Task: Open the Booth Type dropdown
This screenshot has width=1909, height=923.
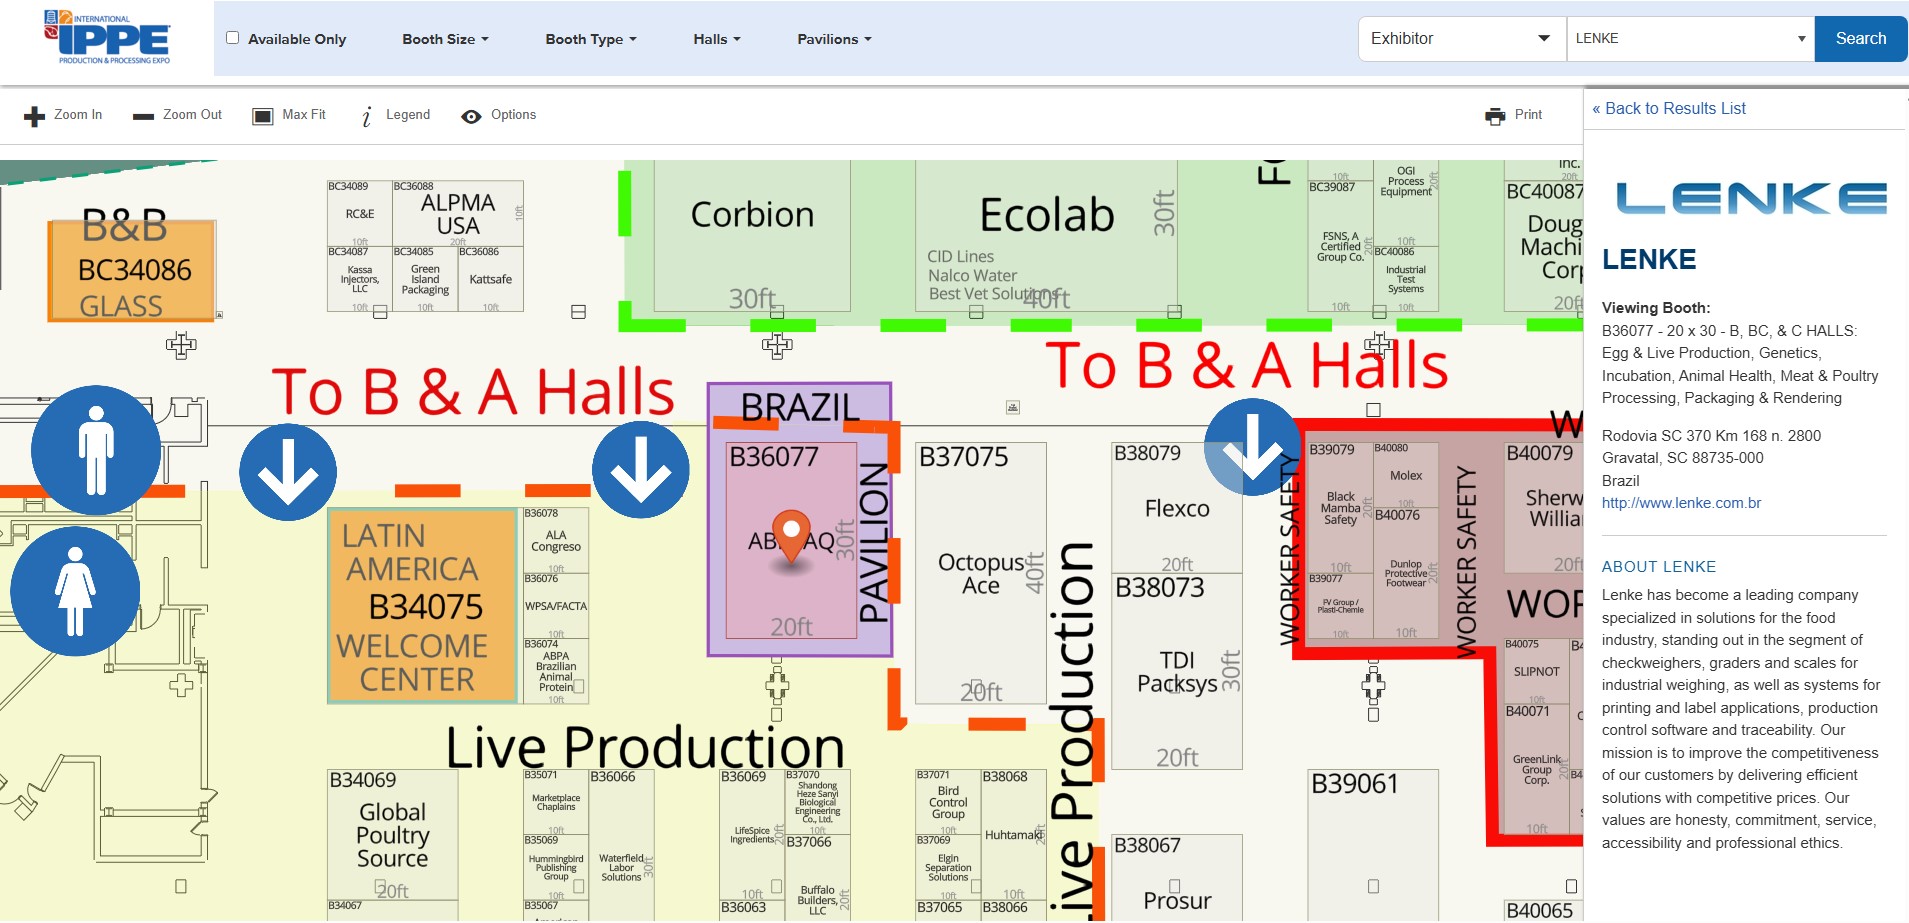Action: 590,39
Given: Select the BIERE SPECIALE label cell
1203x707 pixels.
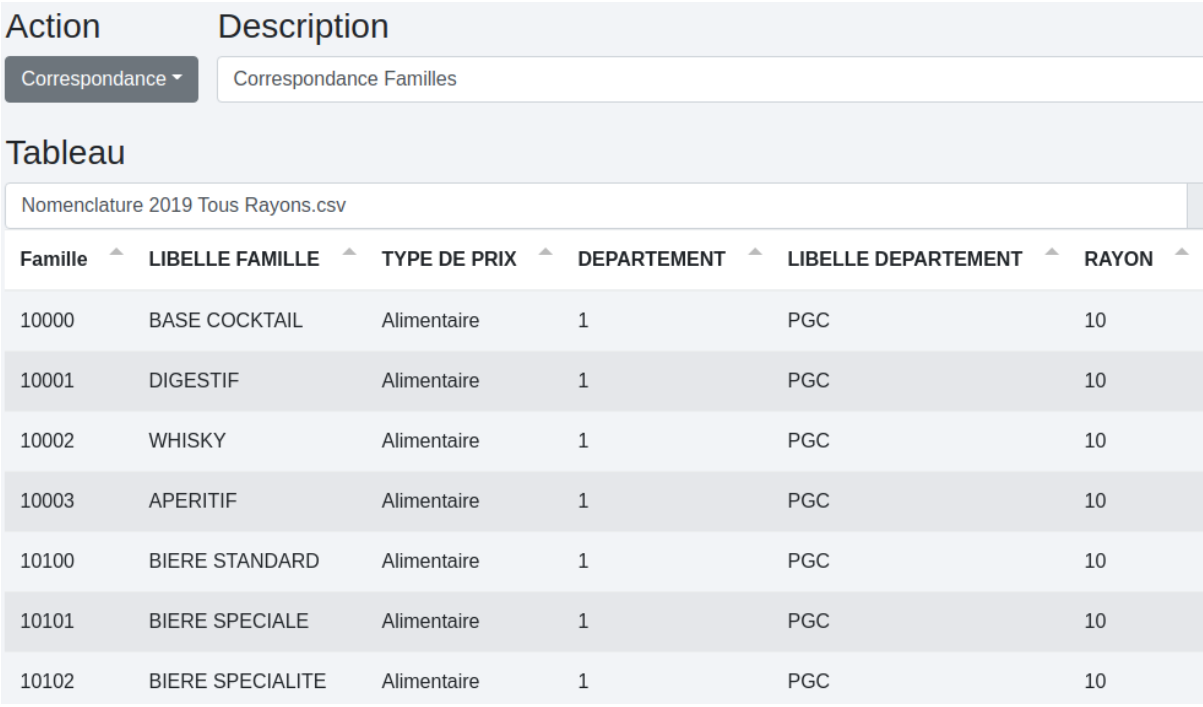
--------------------------------------------------
* Goal of the exercise:
Your task is to retype, exactly and only, the lines from the line holding "Given: Select the BIERE SPECIALE label cell" through the final line of the data above, with both ends kept. Drop the pictures.

* Exercise solution:
Given: Select the BIERE SPECIALE label cell
1203x707 pixels.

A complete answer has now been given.